Now, Vado Bujinka and Tap envision these stories, differently. Tappandally, of the woods themselves, saw a tale of lumber and sparking bark.
Vado sees something in a long-past time. In that age, many were the people of the planet. They had learned to build machines to make distances more quickly, on ground sea and air. In that scene, this Queen of Dreams is but a maiden, herself, mother to children, only as she herself reached adulthood. She imagined herself a humble country girl- too humble to trust solely in her own will. For this melancholy reason, she had consented to relinquish her dream of six children. After all, they could not faithfully see the means by which to take care of them each. How that fear led her to the surgical severance of the tunnels within her, burning away the receptors of her fertility. It was for the best, they told her. She was not so certain. It was the first time she’d relinquished a life long dream. Just as she came to accept the birth of her fifth child, another girl, in the fullness of time, she did not again give birth, but gave one of her sweet ones, unwillingly.

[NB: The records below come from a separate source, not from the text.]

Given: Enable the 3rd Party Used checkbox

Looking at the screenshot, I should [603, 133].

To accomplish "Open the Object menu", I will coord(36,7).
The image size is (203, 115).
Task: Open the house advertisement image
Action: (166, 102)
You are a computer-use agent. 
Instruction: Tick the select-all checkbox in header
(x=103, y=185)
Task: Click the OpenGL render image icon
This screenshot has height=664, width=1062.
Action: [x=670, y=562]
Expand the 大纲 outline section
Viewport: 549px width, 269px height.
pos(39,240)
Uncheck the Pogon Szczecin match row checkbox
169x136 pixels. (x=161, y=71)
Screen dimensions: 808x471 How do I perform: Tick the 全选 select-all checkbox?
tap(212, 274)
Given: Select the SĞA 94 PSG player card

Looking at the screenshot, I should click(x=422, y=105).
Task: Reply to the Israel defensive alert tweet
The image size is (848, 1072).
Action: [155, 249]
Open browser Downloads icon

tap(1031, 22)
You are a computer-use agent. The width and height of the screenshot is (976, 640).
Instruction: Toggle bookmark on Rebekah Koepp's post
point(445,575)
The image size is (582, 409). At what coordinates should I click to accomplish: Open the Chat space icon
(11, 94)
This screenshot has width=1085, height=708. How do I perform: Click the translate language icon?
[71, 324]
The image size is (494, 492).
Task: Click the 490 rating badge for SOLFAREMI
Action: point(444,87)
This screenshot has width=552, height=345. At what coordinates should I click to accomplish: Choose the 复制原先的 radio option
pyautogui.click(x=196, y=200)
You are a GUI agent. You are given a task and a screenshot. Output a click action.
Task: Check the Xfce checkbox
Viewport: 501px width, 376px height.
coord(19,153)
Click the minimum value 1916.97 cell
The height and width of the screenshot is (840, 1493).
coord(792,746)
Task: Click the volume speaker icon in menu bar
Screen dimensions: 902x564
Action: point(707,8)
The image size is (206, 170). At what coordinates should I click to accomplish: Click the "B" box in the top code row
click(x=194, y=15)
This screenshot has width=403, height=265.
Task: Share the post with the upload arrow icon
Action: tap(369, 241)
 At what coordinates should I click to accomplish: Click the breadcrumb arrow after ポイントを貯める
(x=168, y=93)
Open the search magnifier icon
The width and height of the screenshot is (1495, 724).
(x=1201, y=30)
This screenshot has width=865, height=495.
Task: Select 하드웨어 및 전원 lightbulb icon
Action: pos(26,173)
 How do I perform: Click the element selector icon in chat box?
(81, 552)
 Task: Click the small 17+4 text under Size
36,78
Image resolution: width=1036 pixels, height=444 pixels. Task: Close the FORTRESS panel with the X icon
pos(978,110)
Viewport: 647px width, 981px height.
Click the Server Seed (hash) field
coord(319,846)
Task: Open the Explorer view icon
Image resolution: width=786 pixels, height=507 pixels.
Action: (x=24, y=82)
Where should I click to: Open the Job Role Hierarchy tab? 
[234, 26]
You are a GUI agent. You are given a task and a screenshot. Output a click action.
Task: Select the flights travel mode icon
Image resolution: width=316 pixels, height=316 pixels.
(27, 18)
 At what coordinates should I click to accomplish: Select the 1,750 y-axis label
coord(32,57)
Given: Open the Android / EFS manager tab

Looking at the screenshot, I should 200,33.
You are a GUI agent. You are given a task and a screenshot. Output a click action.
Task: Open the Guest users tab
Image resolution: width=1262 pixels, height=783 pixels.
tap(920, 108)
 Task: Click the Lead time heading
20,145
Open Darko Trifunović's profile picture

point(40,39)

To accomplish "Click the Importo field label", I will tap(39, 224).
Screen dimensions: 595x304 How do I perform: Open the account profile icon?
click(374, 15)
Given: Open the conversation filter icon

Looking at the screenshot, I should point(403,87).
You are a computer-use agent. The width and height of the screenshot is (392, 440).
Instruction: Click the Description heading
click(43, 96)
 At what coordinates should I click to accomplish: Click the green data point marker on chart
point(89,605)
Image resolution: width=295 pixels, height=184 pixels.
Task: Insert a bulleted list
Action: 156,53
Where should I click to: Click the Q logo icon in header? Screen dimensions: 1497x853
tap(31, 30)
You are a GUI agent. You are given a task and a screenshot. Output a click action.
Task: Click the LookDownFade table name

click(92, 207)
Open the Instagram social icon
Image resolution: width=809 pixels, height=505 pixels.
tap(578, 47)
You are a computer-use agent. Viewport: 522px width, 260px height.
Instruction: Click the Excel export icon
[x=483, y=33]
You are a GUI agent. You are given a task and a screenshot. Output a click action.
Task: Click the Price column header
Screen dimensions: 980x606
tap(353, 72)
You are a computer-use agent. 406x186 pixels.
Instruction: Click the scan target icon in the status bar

Her tender tears could not call back her little girl from the waters, for she was gone, instead, to the air, to the stars. And now, in the name of some religious scheme, she was told:
“Let your little ones go elsewhere to play. You must sit and pray, listen for your God to heal you.”
But this was not always her will. After all, were not her four remaining children her divine sparks?
“And this daughter was one of these sparks,” says Tappandally.
“Do fires make you fear?” asks Vado of her buddy.
“Why, not at all,” says Tap. “Fires help us plants uncomplicate our lives. We know when we burn, we fertilize the ground for what will come again. There is again space for something fresh and new!”
“So this daughter did not understand why her mother would not see her.”
“The children were told: go away! Your mother needs to spend time with God.”
“Sounds like an awful punishment!” said Tap.
“For mother and children,” says Vado. “If they never understood in their hearts, how their mother never stopped loving them, then surely, they went on to pain and loss with their own children.”
“So deep was the unthinking damage done,” says the Living Land, with a tremulous sigh. “The pain of the siblings who did have children was never healed. They grew to imagine a life where they were separated from their own children.”
“And all in the name of some misguided human advice,” spits Vado, “claiming to know better than She, where her Creator and Creations lay.”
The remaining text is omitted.